# [Short task]
List every line of the listing below that contains the word "Open", copying each such line in full.

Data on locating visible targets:
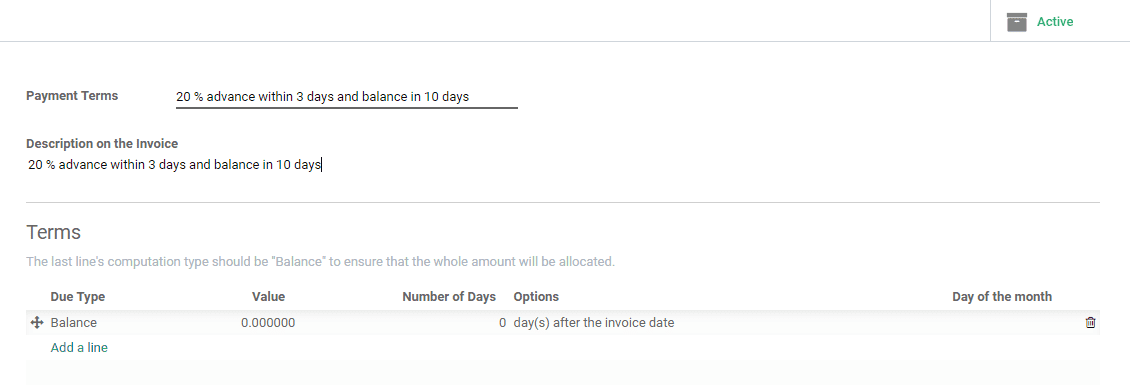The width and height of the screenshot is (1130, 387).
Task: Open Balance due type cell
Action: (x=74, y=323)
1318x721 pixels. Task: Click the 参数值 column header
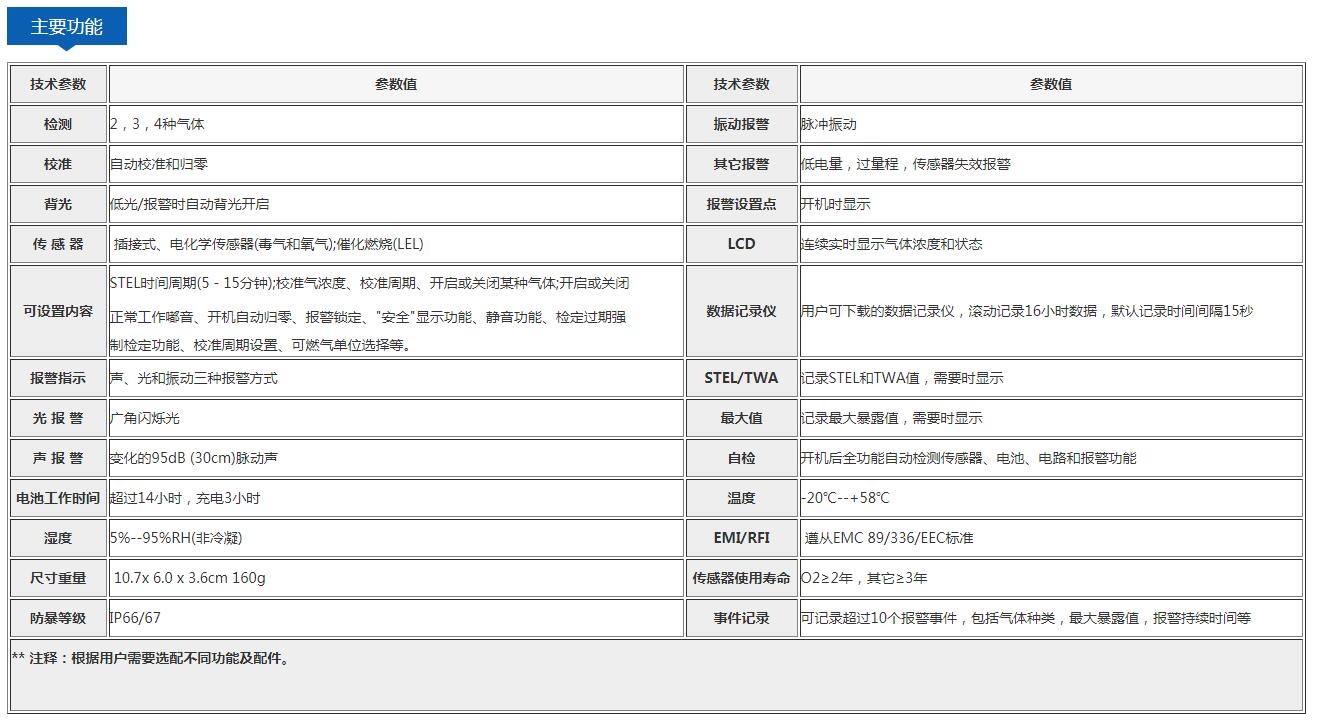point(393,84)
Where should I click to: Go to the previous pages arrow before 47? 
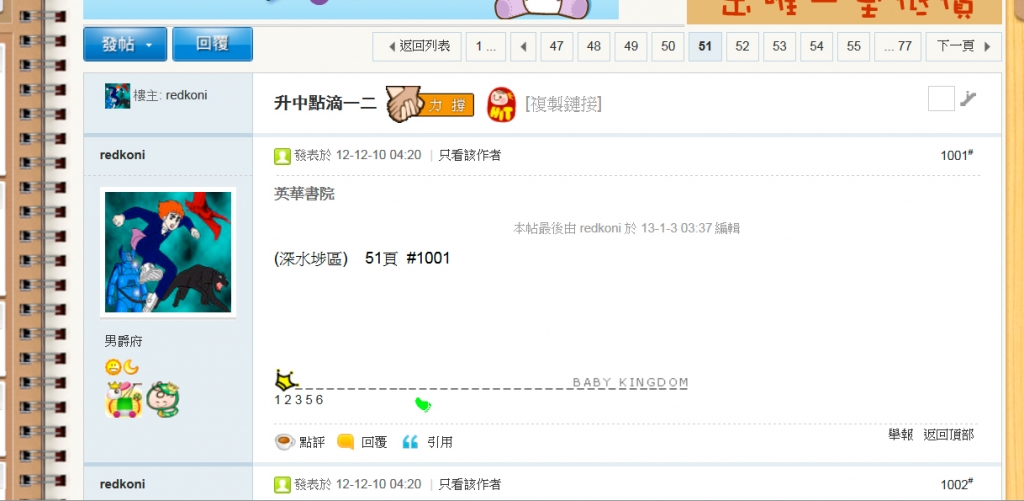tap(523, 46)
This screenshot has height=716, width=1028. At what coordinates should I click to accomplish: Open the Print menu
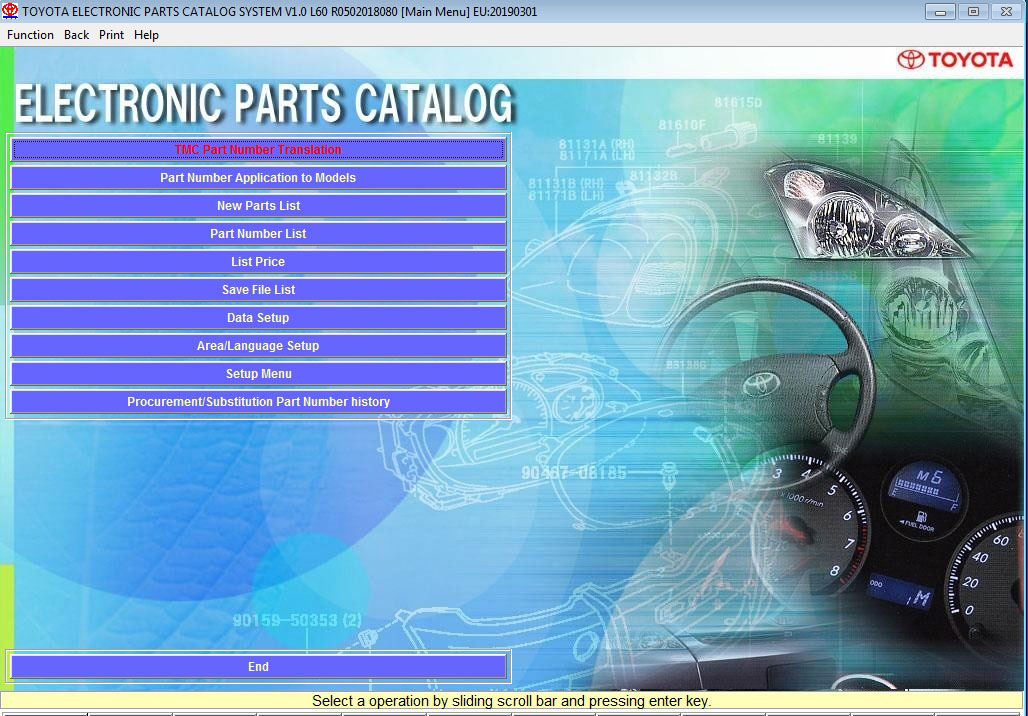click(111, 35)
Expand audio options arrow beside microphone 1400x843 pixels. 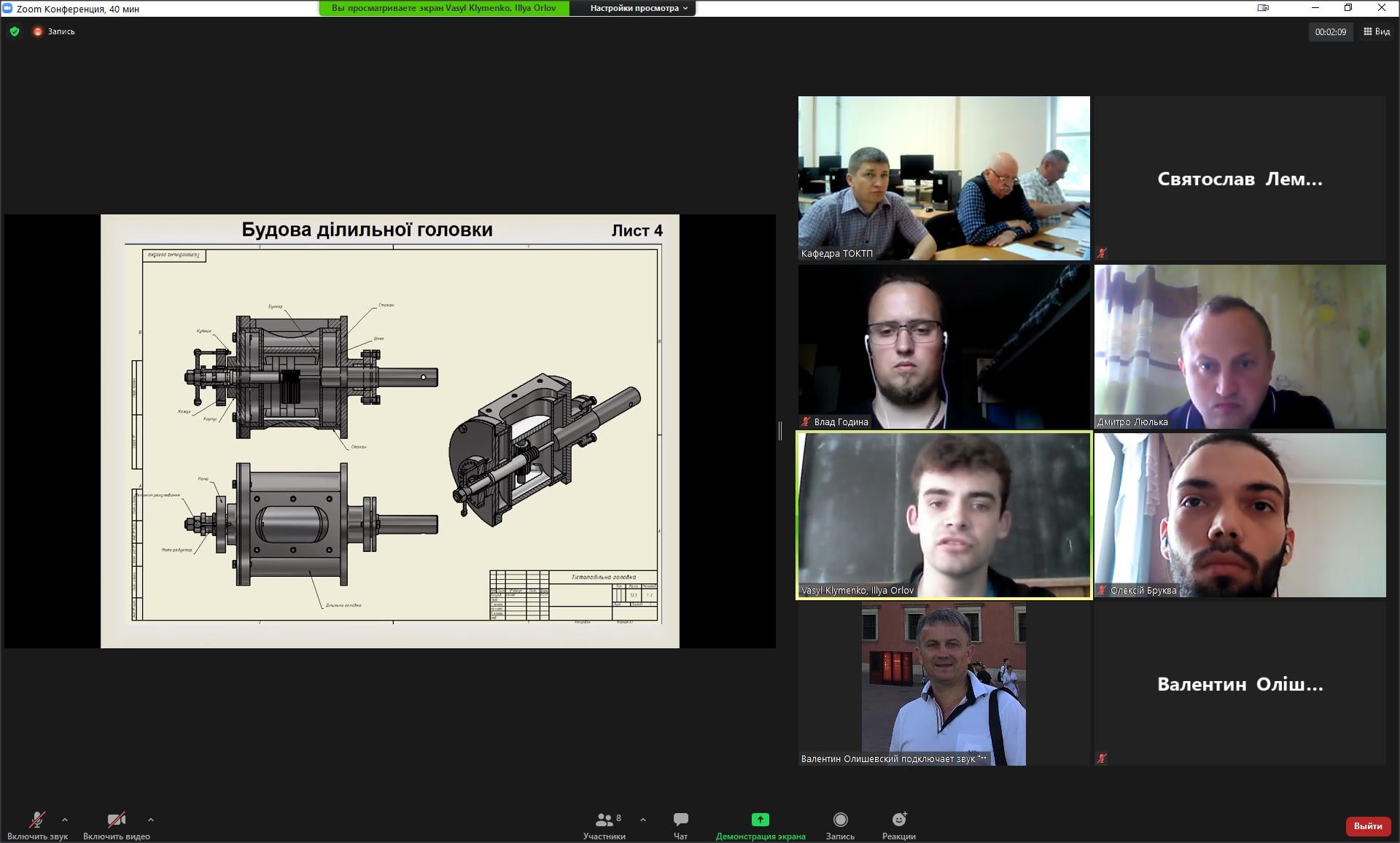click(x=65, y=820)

# [The result]
Task: Open Balance due type cell
This screenshot has height=716, width=1028. At what coordinates should I click to accomplish: Open the Print menu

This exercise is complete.